Lord Davies of Oldham: It is exactly the last point to which the noble Lord, Lord Northbourne, referred that is perhaps at issue with regard to this apparently uncontentious suggestion that the best interests of the child should come first. After all, we would surely all agree that the watchword of all statutory service providers for children should be to seek to act in children's best interests. The problem arises in terms of the necessary balance to be struck between best interests and available resources.

The SEN framework already safeguards the interests of children with SEN. The wider framework of education Acts is intended to ensure that the educational interests of all children are protected. Placing a duty on LEAs to act in the best interests of individual children would not improve the way children's special educational needs are met. LEAs are already under general duties under the 1996 Act to make provision for children with special educational needs. They have a particular duty to assess and make suitable arrangements for children with the greatest difficulties. Governing bodies of maintained schools have a specific duty to use their best endeavours to make the necessary provision to cover the learning difficulties of all the children in their schools.

The current statutory arrangements, supported by the advice given in the SEN code of practice to schools, LEAs and others, already provide for children's special educational needs to be addressed. Our SEN action programme, of which this Bill forms an important element, is designed to improve SEN provision.

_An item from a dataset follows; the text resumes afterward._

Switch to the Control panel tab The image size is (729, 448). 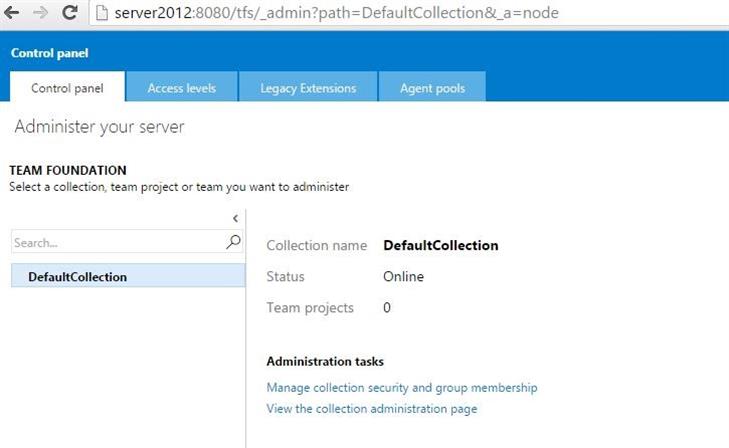(67, 88)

The amendment would promote unproductive contention and argument rather than the partnership we are trying to promote. What constitutes the best interests of the child is not always straightforward and clear cut. Those noble Lords with children will be aware that there can be divergence between what a child considers, and what its parents consider, to be in his or her best interests. Many of us would probably confess that the two parents can also differ on what they consider to be in the best interests of their child! We are all aware of the difficulties that occur in this area. Where relationships are good, there ought to be negotiation and agreement on how to make proper provision. Through parent partnership services and conciliation arrangements we are promoting improved relations between parents and schools and LEAs. Thus, through working together, children's needs can be met effectively. Ultimately, schools and LEAs have to use their professional judgment on how to meet a child's learning difficulties. In some cases parents will continue to disagree with decisions arrived at by schools and LEAs.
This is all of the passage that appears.